GIVEN RECORDS -
════

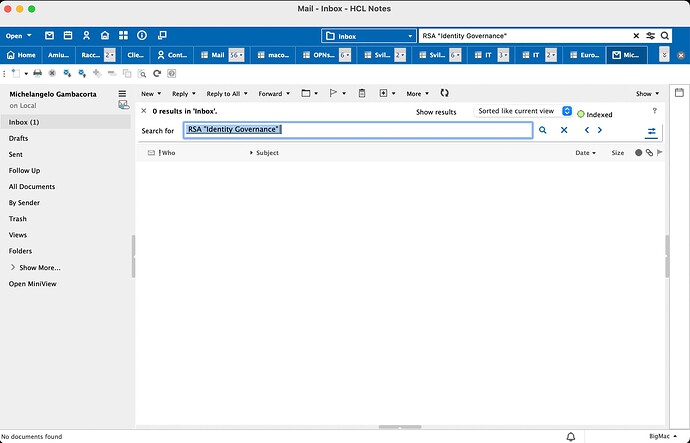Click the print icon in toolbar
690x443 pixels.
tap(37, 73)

════

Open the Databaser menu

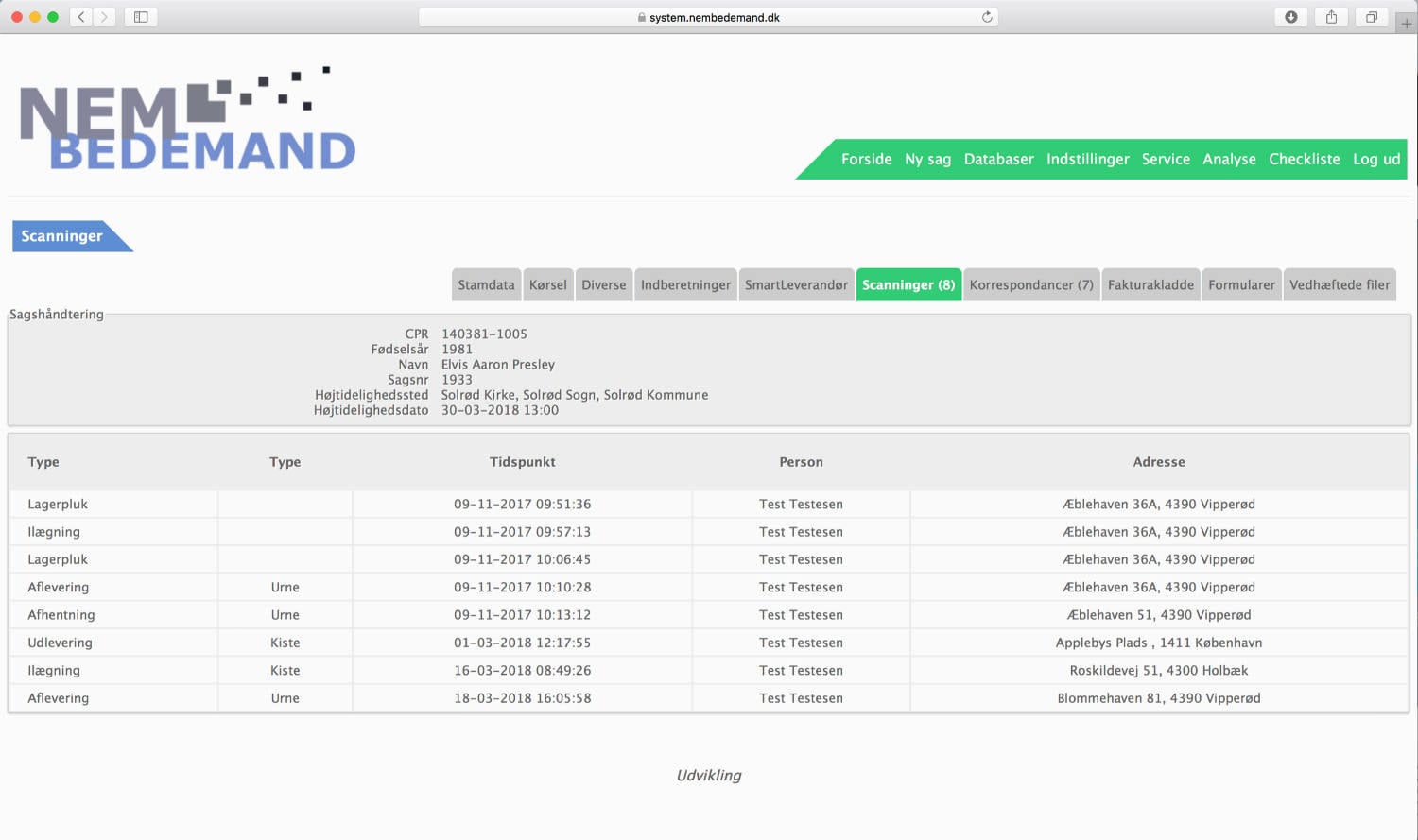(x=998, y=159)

════

EXERCISE BRIEF - Rewrite the rows from the line containing "Click the print icon in toolbar" through the line containing "tap(37, 73)", swapping "print icon" for "save icon" and leaving everything else the same. Omit the pictures.

REPLY TO THE TASK -
Click the save icon in toolbar
690x443 pixels.
tap(37, 73)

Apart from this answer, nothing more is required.